CHP YÜZDE 40’LARIN ÜSTÜNE ÇIKABİLİRDİ
Yaldız, “Ana muhalefet partisinin şu an %40'ların üzerine çıkması gerekirdi. CHP'nin hızını kesti yani. CHP'nin rüzgarını kesti. Kendisi de transfer ettiği belediye başkanları üzerinden dış politikada Trump işte Suriye vesaire çeşitli görece başarılı çalışmalar üzerinden kan kaybını azalttı, durdurdu. Dolayısıyla kendisindeki kan kaybını durdurup rakibin hızını kestikten sonra aradaki makası kapatılabilir noktaya çekti AK Parti şu anda.”
EN BÜYÜK KAN KAYBI HUKUKTA OLDU
Bu süreçlerin en büyük kan kaybını hukukta yaşattığını belirten Mustafa Yılmaz, “Türkiye'de zaten uzun süreden beri hukuk ayaklar altındaydı ama bu son kararlarla artık hukuk kan kaybından öldü diyebiliriz. Eee şimdi Asliye Ceza Mahkemesi bir karar veriyor. Yüksek Seçim Kurulu'nun üstüne çıkıyor.

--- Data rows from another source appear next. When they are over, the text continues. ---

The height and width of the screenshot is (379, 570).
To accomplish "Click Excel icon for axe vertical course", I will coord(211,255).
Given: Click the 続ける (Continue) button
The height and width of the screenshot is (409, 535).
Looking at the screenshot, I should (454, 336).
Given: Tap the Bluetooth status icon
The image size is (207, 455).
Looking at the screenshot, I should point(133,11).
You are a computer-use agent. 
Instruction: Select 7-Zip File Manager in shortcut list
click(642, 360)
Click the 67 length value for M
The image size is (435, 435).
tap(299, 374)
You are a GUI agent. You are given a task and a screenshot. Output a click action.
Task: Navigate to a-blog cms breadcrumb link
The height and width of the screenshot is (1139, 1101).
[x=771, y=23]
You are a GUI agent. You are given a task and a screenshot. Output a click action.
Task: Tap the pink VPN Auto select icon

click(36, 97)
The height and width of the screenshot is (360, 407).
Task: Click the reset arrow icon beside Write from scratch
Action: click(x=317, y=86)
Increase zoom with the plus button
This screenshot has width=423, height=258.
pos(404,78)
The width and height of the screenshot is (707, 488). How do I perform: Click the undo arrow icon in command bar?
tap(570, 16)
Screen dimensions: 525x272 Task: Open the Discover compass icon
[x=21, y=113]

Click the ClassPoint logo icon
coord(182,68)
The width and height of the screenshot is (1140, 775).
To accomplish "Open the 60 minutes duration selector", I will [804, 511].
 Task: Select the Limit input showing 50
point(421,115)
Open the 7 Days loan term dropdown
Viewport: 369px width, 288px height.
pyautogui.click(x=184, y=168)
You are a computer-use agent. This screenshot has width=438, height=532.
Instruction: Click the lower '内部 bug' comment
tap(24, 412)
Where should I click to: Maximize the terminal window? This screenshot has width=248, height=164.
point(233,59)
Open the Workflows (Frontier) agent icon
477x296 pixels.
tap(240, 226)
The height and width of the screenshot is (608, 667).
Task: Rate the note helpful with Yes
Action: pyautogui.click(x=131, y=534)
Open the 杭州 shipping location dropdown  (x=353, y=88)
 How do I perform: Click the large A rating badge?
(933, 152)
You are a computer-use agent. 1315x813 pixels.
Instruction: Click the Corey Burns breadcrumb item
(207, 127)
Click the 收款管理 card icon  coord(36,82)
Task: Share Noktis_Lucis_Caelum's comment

Oysa ki Yüksek Seçim Kurulu’nun kararları kesindir. Ama Asliye Ceza Mahkemesi Yüksek Seçim Kurulu'nun temyiz mahkemesi haline geldi. Türkiye'deki bütün seçimler artık tartışmaya açıldı. Tartışmaya açıldı. Şimdi bunun da yanı sıra Sayın Tayyip Erdoğan dünkü konuşmasında hukuka atıf yaptı. Özgür Özal'ın hukuk kararlarını tanımadığını söyledi. İşte Asliye Ceza Mahkemesi kararını tanımadığına söyleyerek. Oysa Erdoğan Anayasa Mahkemesi kararlarını tanımadığını söyledi geçmişte” dedi.